Pierre Ech-Ardour

 

 

Mémoire indéfectible de l’origine, dévoile le rêve l’être et survivent nos empreintes en la clarté. À vouloir combler tous nos manques, nous dévisageons le vide.


En l’éperdu regard des astres
arraché à la nuit le mystère
se joue des épreuves
Vers l’abysse des avenirs
s’égrène le langage

Appelantes nos voix défient
l’irisée lumière perdue

De quel passé distant
sommes-nous rescapés
pour annihiler d’emblée
nos propres naissances ?

M’enserre ton regard,
point ton visage aimé


Poème extrait du recueil 
« Ethérée hypogé » - Tome III 
de la trilogie publiée aux Editions Levant – Janvier 2026.

 

 

 

 

Pierre Ech-Ardour réside à Sète. En son rapport intime aux lettres, sa poésie, « tours de mots » où interfèrent extrinsèques lumières et clartés profondes, incarne la parole d’une utopie propice à l’approche des sources du monde. Sa poésie traduit ce battement, cette trame discrète où s’orfèvre le poème ; chaque mot porte le déplis d’une pensée poussée à l’orbe des confins. L’écriture, jouant de sa lumière et de sa contre lumière, laisse doucement à l’entente la palpitation du froissement et du défroissement des mots, conservant perpétuels leur vastité et leur espoir.
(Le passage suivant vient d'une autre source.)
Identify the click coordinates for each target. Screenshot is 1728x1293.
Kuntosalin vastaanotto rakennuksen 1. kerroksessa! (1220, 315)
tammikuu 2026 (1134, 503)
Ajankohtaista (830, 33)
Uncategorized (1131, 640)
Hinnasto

Ce sont dans ces amples et discrètes variations que la parole trouve son surgissement de visage, cette force particulière d’être elle-même l’envol de ce qui d’un coup se dévoile à la vue et à la pensée et aussitôt se dérobe, insoluble. Et si se laisse saisir par la peau que donne la traverse des langues, des souffles terrestres, des sensualités et des mémoires d’une certaine intimité, sa poésie est une voix portée, une entière adresse à l’humain et à son tremblement d’infinité.


Il a publié une quinzaine de recueils de poésie et a obtenu en 2018 le Premier Prix de Poésie décerné par les Gourmets de Lettres sous l'égide de l’Académie des Jeux Floraux à Toulouse.


Présent dans les n° 95, 97, 100, 103, 106, 107, 109, 112, 113 et 114 de Lichen.